The nature of the application will determine whether you need a nonmetallic or metallic flex hose. For example, if the application involves extreme temperatures or aggressive chemicals, a metal hose will generally hold up better than any other kind. An expert in this field, like Precision Fabricating & Cleaning (PFC), will be able to recommend the appropriate type.
Whenever you’re planning to use flex hoses, there are three main areas of concern that you should be aware of and that a cleaning and testing company will look for before the installation process. These three areas are pressure rating, inspection, and restraint.
PFC looks at the pressure ratings of flex hoses to ensure that they will stand up to the rigorous pressures demanded by the application.
There are three types of pressure ratings that must be checked.
- Maximum Working Pressure: Also referred to as “maximum allowable working pressure” or “MAWP,” this rating indicates the maximum operating pressure to which the hose should be subjected.
- Maximum Proof (Hydrostat) Pressure: This rating is the maximum test pressure to which the hose should be subjected. It is established at 150% of the Maximum Working Pressure with the hose installed straight.
- Nominal Design Burst Pressure: This is the pressure at which the hose can be expected to rupture, based on the minimum annealed ultimate tensile strength of the braid wire and corrugated hose alloys at 70˚ F with the hose installed straight.
Next, the flex hoses must undergo an inspection. In general, the inspection involves the following steps:
- Visually inspect sealing surfaces for damage.
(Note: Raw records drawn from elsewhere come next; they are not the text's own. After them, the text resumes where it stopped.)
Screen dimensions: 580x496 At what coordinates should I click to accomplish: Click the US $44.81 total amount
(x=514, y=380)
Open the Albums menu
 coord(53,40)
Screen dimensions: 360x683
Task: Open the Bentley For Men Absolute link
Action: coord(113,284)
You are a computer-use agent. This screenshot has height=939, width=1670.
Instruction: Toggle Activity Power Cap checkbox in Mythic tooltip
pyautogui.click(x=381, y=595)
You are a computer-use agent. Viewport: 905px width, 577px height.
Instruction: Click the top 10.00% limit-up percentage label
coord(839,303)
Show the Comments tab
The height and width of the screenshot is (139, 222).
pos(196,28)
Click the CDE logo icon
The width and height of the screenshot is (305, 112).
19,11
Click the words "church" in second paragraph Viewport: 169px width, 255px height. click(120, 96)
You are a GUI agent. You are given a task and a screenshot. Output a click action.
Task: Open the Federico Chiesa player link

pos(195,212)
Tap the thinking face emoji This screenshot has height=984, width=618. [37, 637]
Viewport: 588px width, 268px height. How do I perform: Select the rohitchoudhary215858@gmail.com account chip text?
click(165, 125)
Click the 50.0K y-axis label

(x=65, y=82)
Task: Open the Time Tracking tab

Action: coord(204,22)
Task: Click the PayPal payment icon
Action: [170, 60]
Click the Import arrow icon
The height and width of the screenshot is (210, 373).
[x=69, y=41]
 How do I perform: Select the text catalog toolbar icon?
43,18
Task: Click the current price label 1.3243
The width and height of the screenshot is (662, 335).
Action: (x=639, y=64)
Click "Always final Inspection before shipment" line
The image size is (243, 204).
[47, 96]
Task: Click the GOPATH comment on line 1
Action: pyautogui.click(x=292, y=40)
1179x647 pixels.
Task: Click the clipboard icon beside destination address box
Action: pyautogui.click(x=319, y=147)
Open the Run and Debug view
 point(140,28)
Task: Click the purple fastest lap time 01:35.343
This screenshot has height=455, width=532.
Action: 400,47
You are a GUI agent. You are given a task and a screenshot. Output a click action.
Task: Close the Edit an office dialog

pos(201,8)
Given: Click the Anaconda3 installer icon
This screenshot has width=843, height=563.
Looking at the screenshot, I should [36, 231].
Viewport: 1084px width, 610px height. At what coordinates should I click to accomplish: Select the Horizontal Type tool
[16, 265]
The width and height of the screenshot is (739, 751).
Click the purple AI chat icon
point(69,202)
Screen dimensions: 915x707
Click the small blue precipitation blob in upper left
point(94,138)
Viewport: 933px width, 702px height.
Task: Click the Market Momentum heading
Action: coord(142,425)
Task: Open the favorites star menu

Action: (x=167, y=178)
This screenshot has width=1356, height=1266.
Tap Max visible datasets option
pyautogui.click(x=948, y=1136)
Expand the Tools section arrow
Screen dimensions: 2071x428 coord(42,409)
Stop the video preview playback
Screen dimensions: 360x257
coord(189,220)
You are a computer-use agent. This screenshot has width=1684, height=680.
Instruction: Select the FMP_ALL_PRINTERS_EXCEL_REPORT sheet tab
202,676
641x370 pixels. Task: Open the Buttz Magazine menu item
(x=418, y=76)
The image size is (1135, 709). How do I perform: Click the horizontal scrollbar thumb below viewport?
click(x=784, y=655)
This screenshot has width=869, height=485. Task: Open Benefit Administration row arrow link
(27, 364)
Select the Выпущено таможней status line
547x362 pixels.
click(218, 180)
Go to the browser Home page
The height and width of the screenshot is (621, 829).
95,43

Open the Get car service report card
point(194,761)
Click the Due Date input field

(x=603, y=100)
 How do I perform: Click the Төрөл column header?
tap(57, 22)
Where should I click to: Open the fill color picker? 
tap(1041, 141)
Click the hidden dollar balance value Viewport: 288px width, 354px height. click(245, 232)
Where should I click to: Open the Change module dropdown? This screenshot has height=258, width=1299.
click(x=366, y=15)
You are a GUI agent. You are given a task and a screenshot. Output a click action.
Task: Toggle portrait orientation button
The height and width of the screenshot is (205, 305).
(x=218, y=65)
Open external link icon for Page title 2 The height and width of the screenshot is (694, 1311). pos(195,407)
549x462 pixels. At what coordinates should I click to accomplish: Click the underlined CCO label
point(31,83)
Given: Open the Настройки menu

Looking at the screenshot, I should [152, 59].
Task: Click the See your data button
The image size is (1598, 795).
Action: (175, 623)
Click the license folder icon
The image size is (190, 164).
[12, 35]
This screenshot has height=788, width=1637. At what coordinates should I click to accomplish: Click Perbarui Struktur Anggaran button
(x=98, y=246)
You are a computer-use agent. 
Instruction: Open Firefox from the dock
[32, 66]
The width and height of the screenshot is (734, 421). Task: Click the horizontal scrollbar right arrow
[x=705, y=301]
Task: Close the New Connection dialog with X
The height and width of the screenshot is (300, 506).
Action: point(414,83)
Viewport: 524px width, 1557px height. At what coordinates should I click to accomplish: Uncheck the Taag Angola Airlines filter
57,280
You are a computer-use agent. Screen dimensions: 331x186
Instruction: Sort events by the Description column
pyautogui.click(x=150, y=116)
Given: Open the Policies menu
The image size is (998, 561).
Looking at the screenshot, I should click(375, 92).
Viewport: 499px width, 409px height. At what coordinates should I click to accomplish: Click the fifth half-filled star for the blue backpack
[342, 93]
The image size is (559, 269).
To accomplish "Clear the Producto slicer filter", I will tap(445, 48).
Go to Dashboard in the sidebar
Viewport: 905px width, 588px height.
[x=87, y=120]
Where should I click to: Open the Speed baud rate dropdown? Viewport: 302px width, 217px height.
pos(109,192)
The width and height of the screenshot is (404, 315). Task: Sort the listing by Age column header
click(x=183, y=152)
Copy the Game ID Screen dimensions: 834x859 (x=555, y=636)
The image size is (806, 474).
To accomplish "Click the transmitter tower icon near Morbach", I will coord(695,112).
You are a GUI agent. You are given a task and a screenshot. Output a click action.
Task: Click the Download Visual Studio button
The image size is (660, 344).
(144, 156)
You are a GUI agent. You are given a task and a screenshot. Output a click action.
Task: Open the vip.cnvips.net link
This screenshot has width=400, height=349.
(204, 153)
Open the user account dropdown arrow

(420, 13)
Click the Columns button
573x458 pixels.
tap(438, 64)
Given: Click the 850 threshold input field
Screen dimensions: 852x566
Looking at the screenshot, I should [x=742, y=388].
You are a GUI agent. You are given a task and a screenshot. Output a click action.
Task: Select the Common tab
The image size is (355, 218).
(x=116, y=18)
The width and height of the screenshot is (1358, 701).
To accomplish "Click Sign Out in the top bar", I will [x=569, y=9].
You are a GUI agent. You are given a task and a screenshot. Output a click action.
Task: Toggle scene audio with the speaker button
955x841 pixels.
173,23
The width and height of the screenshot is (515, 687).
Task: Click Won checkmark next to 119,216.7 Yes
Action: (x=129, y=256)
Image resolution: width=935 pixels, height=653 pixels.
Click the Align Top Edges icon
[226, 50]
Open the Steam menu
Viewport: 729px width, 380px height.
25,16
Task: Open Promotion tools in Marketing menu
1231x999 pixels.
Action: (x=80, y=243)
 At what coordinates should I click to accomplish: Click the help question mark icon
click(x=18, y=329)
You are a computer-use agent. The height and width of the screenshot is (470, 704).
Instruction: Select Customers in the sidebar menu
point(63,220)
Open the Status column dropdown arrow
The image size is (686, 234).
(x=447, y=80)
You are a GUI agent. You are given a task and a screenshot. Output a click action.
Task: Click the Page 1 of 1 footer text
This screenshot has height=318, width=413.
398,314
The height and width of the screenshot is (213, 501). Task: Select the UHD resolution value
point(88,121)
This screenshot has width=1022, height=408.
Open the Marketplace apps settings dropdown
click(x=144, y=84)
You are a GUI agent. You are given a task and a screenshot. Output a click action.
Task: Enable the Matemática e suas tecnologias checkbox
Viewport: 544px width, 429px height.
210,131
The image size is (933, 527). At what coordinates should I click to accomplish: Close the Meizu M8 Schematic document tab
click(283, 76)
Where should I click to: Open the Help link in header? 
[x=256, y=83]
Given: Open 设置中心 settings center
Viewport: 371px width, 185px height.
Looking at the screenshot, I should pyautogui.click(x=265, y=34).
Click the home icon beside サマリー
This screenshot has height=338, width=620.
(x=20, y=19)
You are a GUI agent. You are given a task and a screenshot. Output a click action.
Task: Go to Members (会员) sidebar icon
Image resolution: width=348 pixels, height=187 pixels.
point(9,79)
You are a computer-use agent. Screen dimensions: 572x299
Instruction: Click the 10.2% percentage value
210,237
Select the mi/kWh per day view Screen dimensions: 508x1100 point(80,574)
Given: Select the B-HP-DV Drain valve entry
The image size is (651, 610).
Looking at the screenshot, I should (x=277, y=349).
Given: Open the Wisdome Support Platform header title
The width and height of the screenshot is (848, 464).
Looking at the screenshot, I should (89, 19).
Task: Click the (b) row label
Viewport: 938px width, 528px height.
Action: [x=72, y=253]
- Manually check mechanical connections for freedom of movement.
- Visually inspect the entire outer surface for damaged fittings, kinks, broken braid, flattened areas, soft spots, cover cracks, or other areas of degradation.
Inspecting the flex hose is extremely important. Performing this step allows the inspector to discover defects or damage that could impair the hose’s ability to function properly. Finding these problem areas also helps protect the humans who work near the flex hose from getting hurt, as it preempts a potential tear or rupture from occurring.
During our inspection, PFC will look for defects such as kinks or flat areas in the hose, damage to the hose cover, and cover blisters. Cover blisters can rupture over time as they are exposed to environmental factors, such as heat and pressure, thus creating a leak.
Below are some of the other conditions we inspect for.
- Damaged Fittings: This includes any damage to the fittings that could prevent it from operating as intended (threads damaged, swivel does not work, excessive corrosion, etc.)
- Stiffness or Hardness of the Hose: As a hose ages and is exposed to sunlight, ozone, extreme temperatures, or chemicals, it can lose some of its resiliency and become stiff and hard. When flexed, a stiffened hose can crack, leading to a catastrophic failure. To check for stiffness, we flex the hose throughout its entire length.
- Changes in Color: Changes in the color of the hose may indicate chemical attack. They could also be the result of ozone exposure or simply age. We examine the entire hose length for any evidence of changes in color.
Finally, flex hoses that are over 2 ft in length and pressurized at 150 psi or higher must be restrained at either end with an approved restraining device. They shouldn’t just be wrapped around a pipe or tied into a knot.
This is an area where hiring an expert comes in particularly handy, as they will know the proper method for securing the flex hose.
To ensure that your flex hose is free of damage or defects, fully functional, and safely restrained, it’s wise to hire an expert like PFC.